This blog was written by an independent guest blogger.
If you were asked to list out the top problems society has been facing in 2020, cyberattacks on the maritime industry might not be an obvious issue that would come to mind.
But the industry has seen a worrying trend in recent months, as a spike in cyberattacks that has left some of the biggest companies in the industry exposed. Specifically, both the fourth largest global shopping company and the International Maritime Organization (IMO) have been targeted in these attacks.
And while shipping companies might seem like an obscure target for hackers, in reality these attacks can tell us a lot about emerging trends in cybersecurity in general. In this article, we’ll take a deeper look at these recent attacks, and what they can tell us about new threats we are likely to face in the years to come.
A new type of cyberattack
At first glance, the fact that maritime cyber attacks have increased by 900% in three years might seem strange. Shipping companies have, after all, been around for centuries. Why the sudden spike? There are a number of factors at play – some technical, and some political.
First, the political. Back in May, with the pandemic raging and the first lockdown orders being put in place, you may have missed a very important piece of news. That month, Israel and Iran traded cyberattacks in a way that caught the attention of many analysts. This was because these attacks were unusually open, and seemed to indicate an increased willingness for states to attack not just their opponents’ military systems, but in an attempt to cause economic disruption as well.
Specifically, on May 9th of this year hackers went after the Shahid Rajaee Port’s computer systems near the Strait of Hormuz, which is the busiest harbor in Iran for maritime trade.
In this new world, it seems that ports, ships, and shipping companies have become a favorite target of cybercriminals. Some of these criminals are state-sponsored, with a corresponding level of technical support and resources.
Looked at another way, the increase in attacks against maritime companies can be seen as hackers merely having found a new, extremely vulnerable target. Hackers have been reticent to attack these companies because a successful attack risks far more than just the release of credit card information; attacks against ports and ships have the potential to be fatal. Up until now, this has meant that shipping companies have been relatively sheltered from cyberattacks.

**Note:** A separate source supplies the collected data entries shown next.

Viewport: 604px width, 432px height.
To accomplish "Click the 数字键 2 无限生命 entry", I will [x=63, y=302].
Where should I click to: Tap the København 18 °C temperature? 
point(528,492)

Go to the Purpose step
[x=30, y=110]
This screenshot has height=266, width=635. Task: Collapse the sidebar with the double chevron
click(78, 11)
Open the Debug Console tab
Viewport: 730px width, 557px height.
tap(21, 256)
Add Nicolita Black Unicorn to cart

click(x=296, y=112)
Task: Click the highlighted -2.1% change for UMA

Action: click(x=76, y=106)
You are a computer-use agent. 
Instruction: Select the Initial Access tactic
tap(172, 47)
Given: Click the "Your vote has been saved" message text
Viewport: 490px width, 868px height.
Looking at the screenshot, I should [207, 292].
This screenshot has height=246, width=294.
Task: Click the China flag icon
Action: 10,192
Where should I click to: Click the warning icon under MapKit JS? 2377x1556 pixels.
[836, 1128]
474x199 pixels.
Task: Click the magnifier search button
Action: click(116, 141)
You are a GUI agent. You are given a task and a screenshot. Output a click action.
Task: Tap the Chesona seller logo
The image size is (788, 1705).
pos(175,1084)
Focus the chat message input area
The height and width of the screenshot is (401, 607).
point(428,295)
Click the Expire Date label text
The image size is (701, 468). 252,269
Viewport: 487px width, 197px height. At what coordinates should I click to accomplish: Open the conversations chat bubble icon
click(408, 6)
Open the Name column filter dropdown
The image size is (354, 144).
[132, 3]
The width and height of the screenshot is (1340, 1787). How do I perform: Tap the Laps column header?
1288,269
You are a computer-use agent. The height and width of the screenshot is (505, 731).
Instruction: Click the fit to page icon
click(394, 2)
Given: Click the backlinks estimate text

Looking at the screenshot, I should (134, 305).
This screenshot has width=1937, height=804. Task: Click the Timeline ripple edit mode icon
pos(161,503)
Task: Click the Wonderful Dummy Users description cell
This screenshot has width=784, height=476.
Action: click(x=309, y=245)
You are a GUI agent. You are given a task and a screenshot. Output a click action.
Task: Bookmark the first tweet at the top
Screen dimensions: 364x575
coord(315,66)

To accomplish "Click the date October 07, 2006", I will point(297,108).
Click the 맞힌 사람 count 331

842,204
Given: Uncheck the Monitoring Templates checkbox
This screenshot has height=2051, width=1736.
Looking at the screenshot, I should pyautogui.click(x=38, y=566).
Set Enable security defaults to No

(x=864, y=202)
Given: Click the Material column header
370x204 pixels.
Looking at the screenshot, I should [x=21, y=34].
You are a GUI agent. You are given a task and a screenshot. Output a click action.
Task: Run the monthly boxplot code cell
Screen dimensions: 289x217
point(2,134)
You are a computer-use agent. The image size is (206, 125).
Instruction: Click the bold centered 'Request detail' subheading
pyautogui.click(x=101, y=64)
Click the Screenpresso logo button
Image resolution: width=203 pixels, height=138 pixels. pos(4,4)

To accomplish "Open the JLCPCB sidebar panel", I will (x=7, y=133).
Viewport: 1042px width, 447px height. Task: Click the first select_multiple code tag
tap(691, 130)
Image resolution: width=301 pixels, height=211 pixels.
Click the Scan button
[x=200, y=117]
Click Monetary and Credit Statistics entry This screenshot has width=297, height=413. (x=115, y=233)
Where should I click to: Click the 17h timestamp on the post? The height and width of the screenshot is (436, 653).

This has led to the sector falling into a false sense of security, in which it has not prepared itself for the reality of cybersecurity in 2020. Few companies employ dedicated cyber security specialists, and even when they want to, the massive skills gap that exists means they are hard to find. For instance, recent research indicates that fully 79% of data analysts did not begin their career in data.
Companies in the sector are also not well primed to implement a rigorous organizational response to ransomware attacks, and have often not fully thought through their endpoint detection and response systems. Add to this situation the increased risks of disinformation, as well as an increased appetite for economically disruptive cyberattacks, and we have a recipe for disaster.
We must also give credit where it is due, though. The maritime sector, often characterized as a deeply conservative industry that is correspondingly slow to change, has begun a re-assessment of how it protects itself against hackers. The Atlantic Council, for instance, recently published an article in which cybersecurity experts shared their opinions on how the sector could be made more secure, and which stressed the importance of taking a holistic approach. Every part of the supply chain, from the servers used in port authorities to the IoT devices installed on ships, needs to be protected.
In order to do so, a range of devices and software solutions will need to be deployed. Some of these will be similar to those deployed in almost any large company today – hardened backup systems and managerial tools that measure a company’s exposure to risk, and the number of cyberattacks it defeats.
Protecting the maritime industry from cyberattacks may also require some more exotic solutions, though. In recent years, the sector has developed rapidly, deploying advanced IoT networks that monitor the movements of goods through supply chains, and make this data available to suppliers and buyers.
These technological advances have driven huge efficiency improvements in the industry, but they have also come with risks. Specifically, in many cases IoT and RFID devices now deployed to manage supply chains do not even possess the computational resources necessary to encrypt company data. This is one of the top security vulnerabilities that can exist in open-source based IoT networks in particular for criminals to exploit, in addition to having an insecure ecosystem interface and insecure network services.
For hackers, this kind of a situation is a dream come true. As shipping companies attempt to improve efficiency via deploying IoT devices, and improve data transparency by making these sensors available to their business partners, they are in fact multiplying the number of unsecured endpoints available as attack vectors.
For many CEOs in the maritime industry, the recent attacks will come as an abrupt wake up call. The days when the industry was relatively sheltered from cyberattacks have passed, and now it will need to learn the lessons that are already embedded in many other industries.
First and foremost, this re-alignment will involve managers and CEOs in the industry recognizing the value of the information they hold, and adopting a security-first attitude to sharing data throughout their supply networks. There will then need to be a concerted effort to improve mobile device security throughout the supply chains that the industry relies on.
These will be large, potentially expensive projects. But the cost of not undertaking them will be much higher.